S.: No, I couldn’t tell.
Tom: No; you are a man without an idea; of course, you
didn’t have an idea on that
subject.
S.: Do you know why I am a man without an idea?
Tom: No—why?
S.: Well, no matter what under heaven I used to do,
old Aunt Sarah would say, “What an idea !—what an
idea! “—and I got sick of it.
Tom: I don’t blame you. Well, I won’t say an idea; I
will say, Did you ever have any
thought on that subject?
S.: I don’t know as I thought much about it.
Tom: Did you go to church?
S.: Sometimes. Do you go to church?
Tom: No; but I used to—I go to church now, but not the
kind of a church that you think I do.
S.: What should I think about what church you go to?
Tom: Not a church like you have in your town.
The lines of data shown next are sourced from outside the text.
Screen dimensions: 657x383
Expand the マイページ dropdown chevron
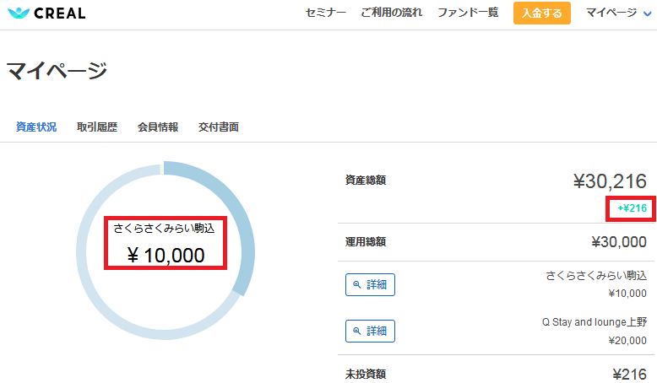(648, 13)
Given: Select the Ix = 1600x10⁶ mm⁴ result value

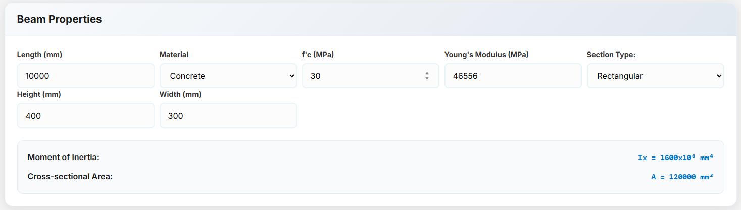Looking at the screenshot, I should pyautogui.click(x=675, y=158).
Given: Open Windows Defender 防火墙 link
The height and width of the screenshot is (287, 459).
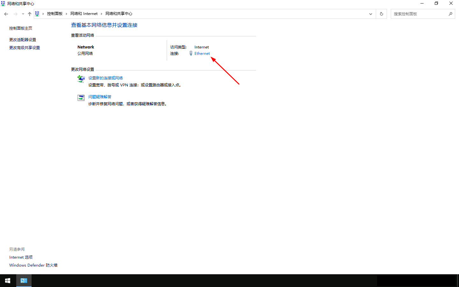Looking at the screenshot, I should [x=33, y=265].
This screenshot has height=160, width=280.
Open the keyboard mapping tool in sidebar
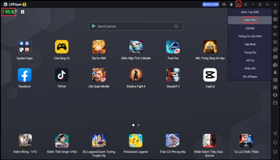coord(275,19)

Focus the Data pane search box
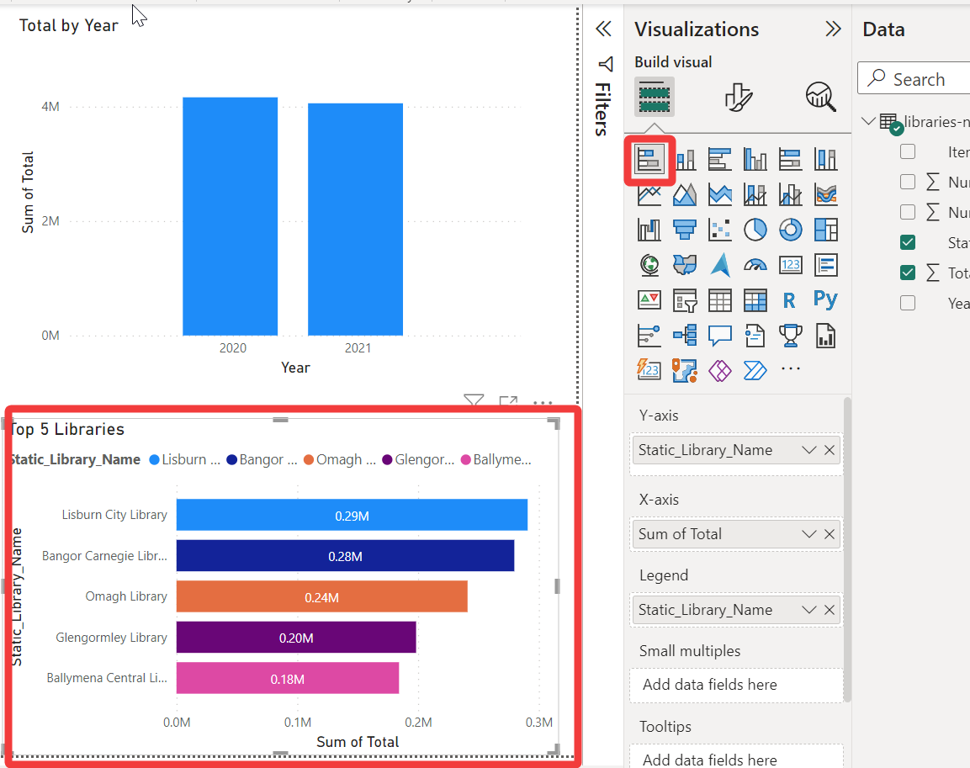click(915, 78)
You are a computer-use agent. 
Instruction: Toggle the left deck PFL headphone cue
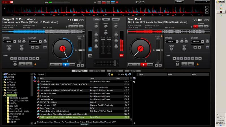click(90, 56)
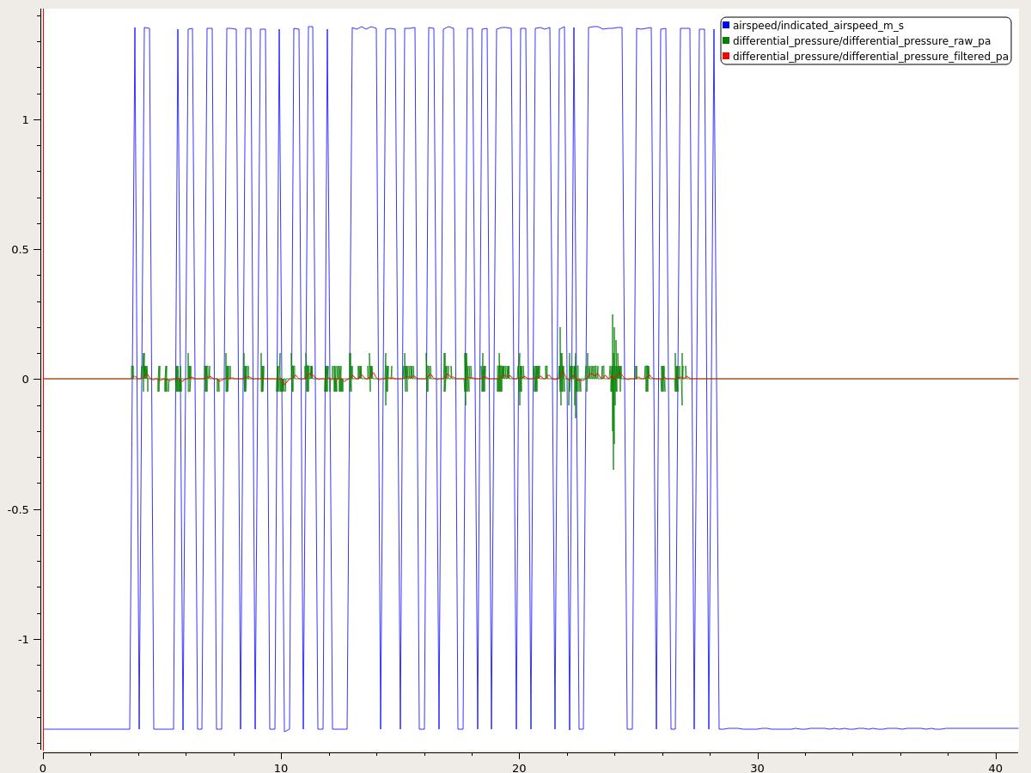This screenshot has height=773, width=1031.
Task: Click an empty area of the plot canvas
Action: (859, 558)
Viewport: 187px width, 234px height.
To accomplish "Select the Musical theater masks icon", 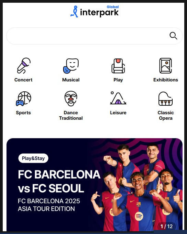I will click(x=71, y=66).
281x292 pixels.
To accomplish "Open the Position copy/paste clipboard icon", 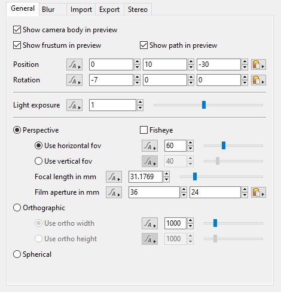I will click(x=258, y=64).
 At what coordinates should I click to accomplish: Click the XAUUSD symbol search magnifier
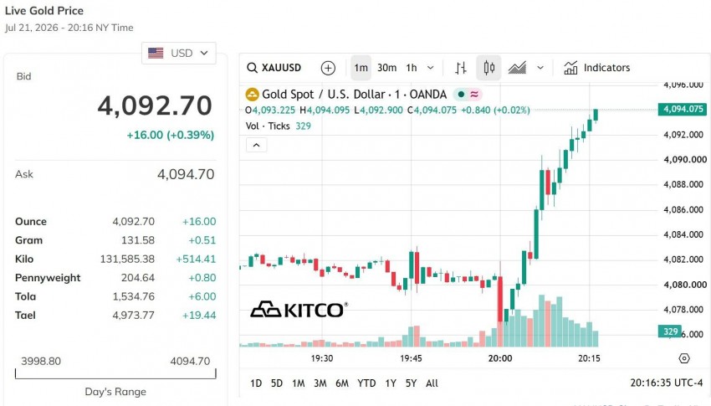click(252, 68)
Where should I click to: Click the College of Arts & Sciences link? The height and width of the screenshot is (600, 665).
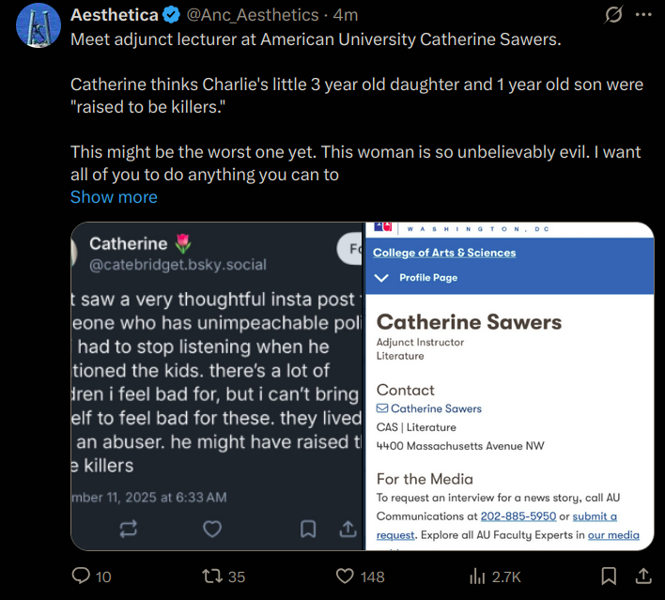pyautogui.click(x=444, y=253)
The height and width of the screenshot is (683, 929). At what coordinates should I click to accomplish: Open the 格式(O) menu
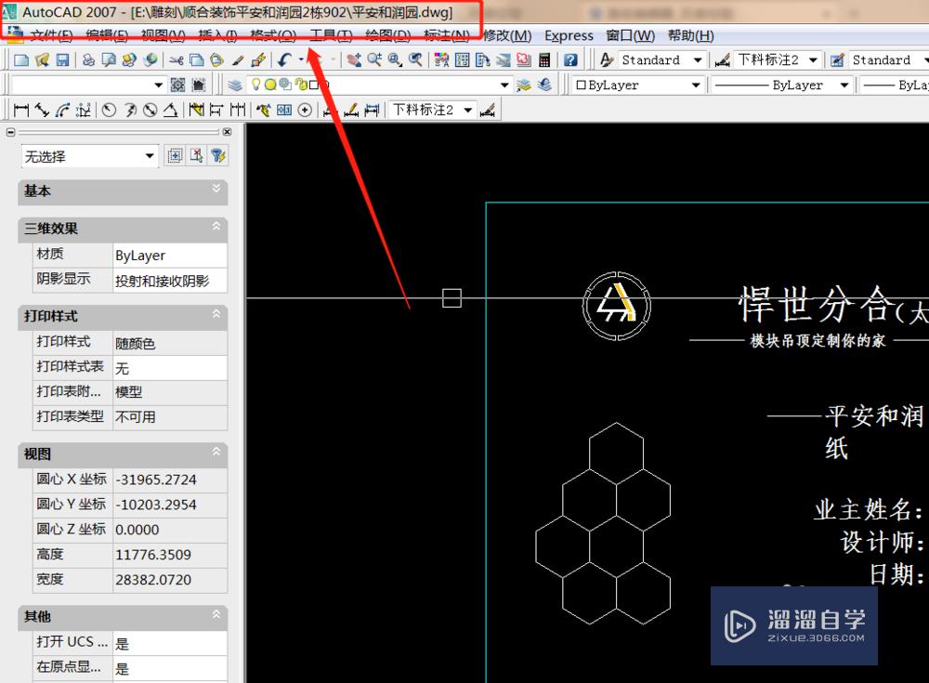point(272,35)
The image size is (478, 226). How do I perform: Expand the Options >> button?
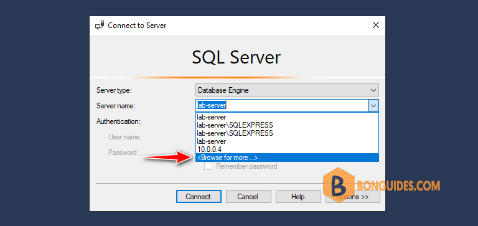click(x=353, y=197)
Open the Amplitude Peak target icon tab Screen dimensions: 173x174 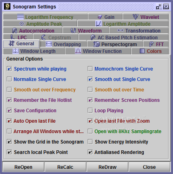22,24
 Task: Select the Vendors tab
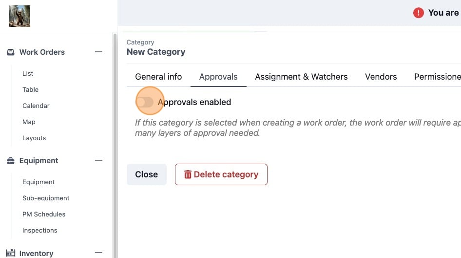coord(381,77)
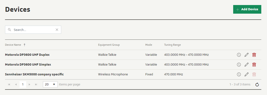Viewport: 267px width, 95px height.
Task: Select page number 1 in the pager
Action: 23,84
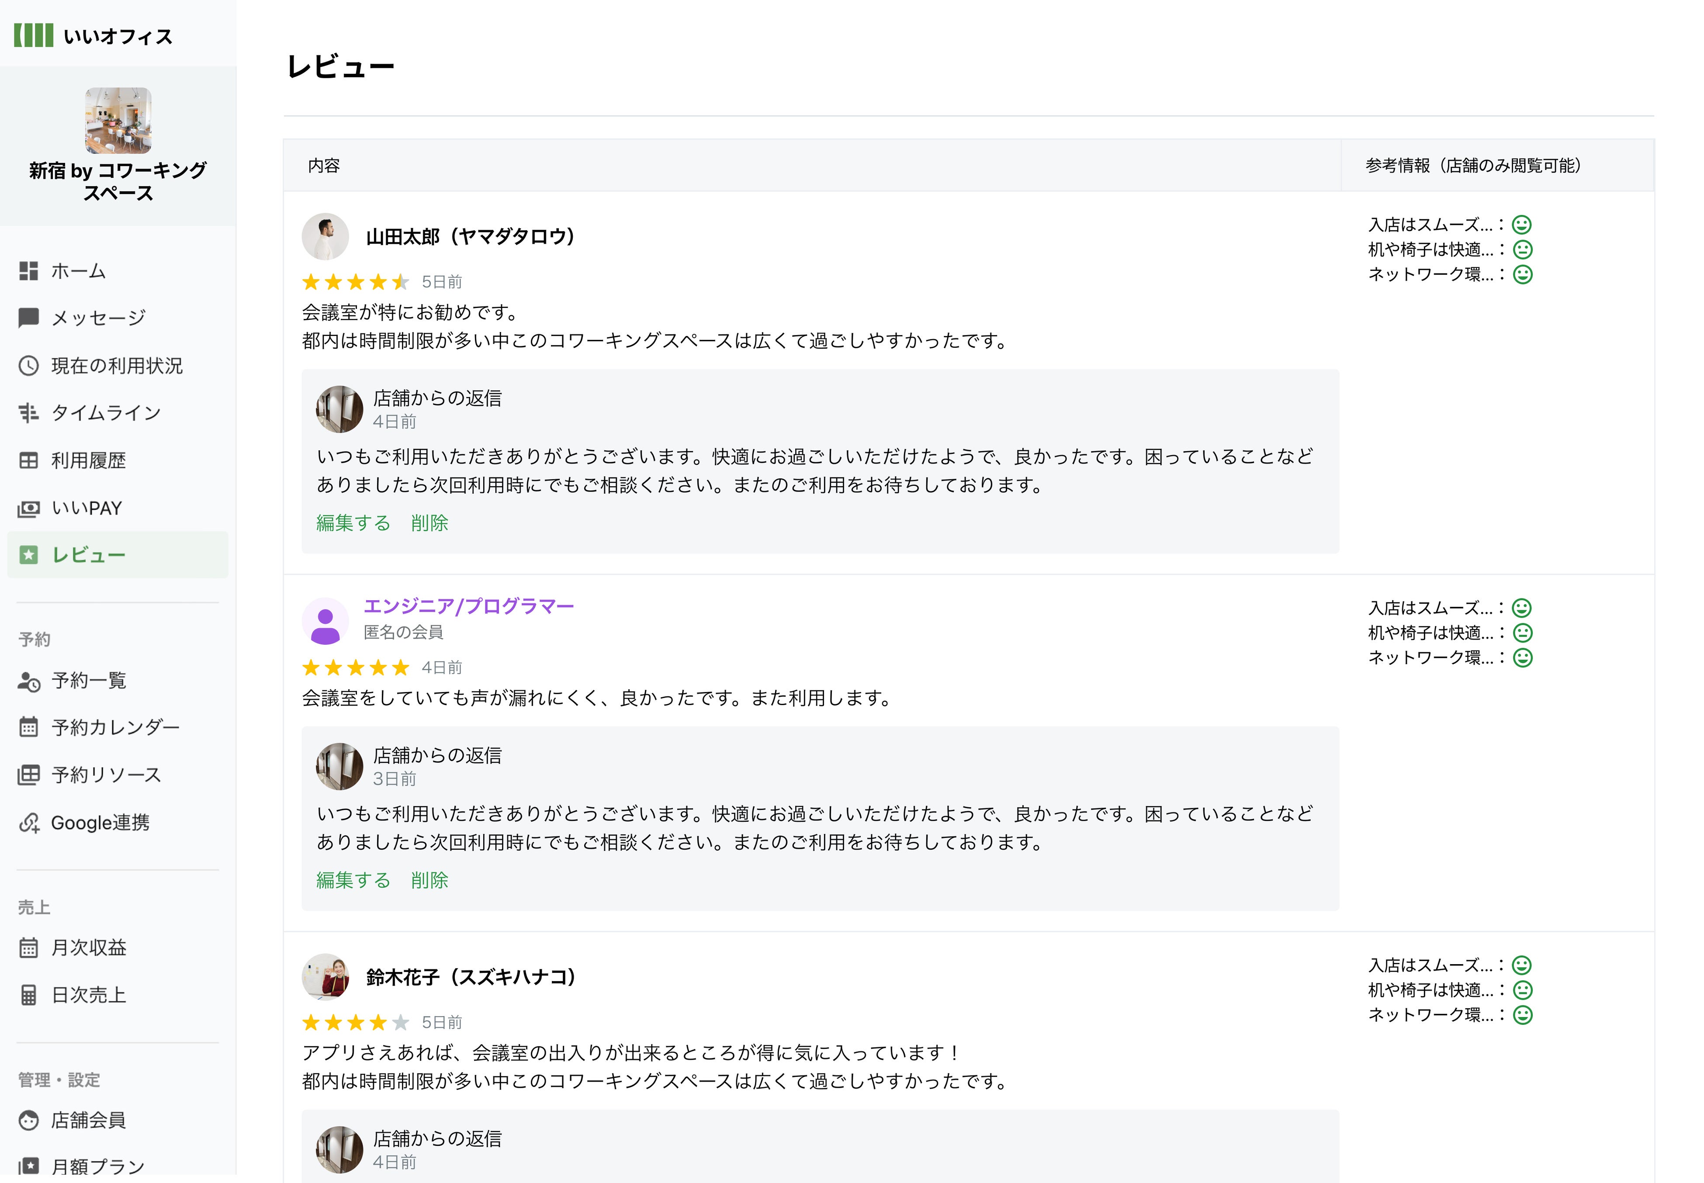1704x1183 pixels.
Task: Click the 日次売上 calculator icon
Action: [x=28, y=995]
Now you
understand, don’t you?
S.: Yes; that’s a bright man, that is.
Tom: You are a pretty good young fellow.
S.: There are not a great many tell me that, though.
Tom: You were a little wild, but you had a good heart.
If you had a cent in your pocket and you saw a man
that was hungry, you would give him half; I don’t know
but what you would give him the whole and go without
yourself.
S.: That’s Irish blarney.
Tom: There’s a fellow here, and his name is Ned.
S.: I don’t know about that.
Tom: Well, I think I know. He wants me to ask you if
you remember the time you and he went swimming down
there by the river—in the river, I mean?
S.: I thought that would be just like him to say “by
the river.”
Tom: He did say so; but I thought that would sound
queer. That Ned was a comical fellow, wasn’t he?
S.: Yes, he used to go swimming by the river.
Tom: Say, Rob, what does Ned mean? He is holding up
the queerest kind of an old poke bonnet that I ever
saw.
S.: Why, that’s what he wore to the ball.
Tom: Did you wear a poke bonnet to the ball, too?
S.: Of course I did. Say, what are you talking about,
anyway?
Tom: Why, I am talking about Ned.
S.: Why, he’s dead.
Tom: He isn’t dead, he has only got out of his body. I
never saw you before, and you never saw me before. All
I know, Ned is here and he held up an old poke bonnet.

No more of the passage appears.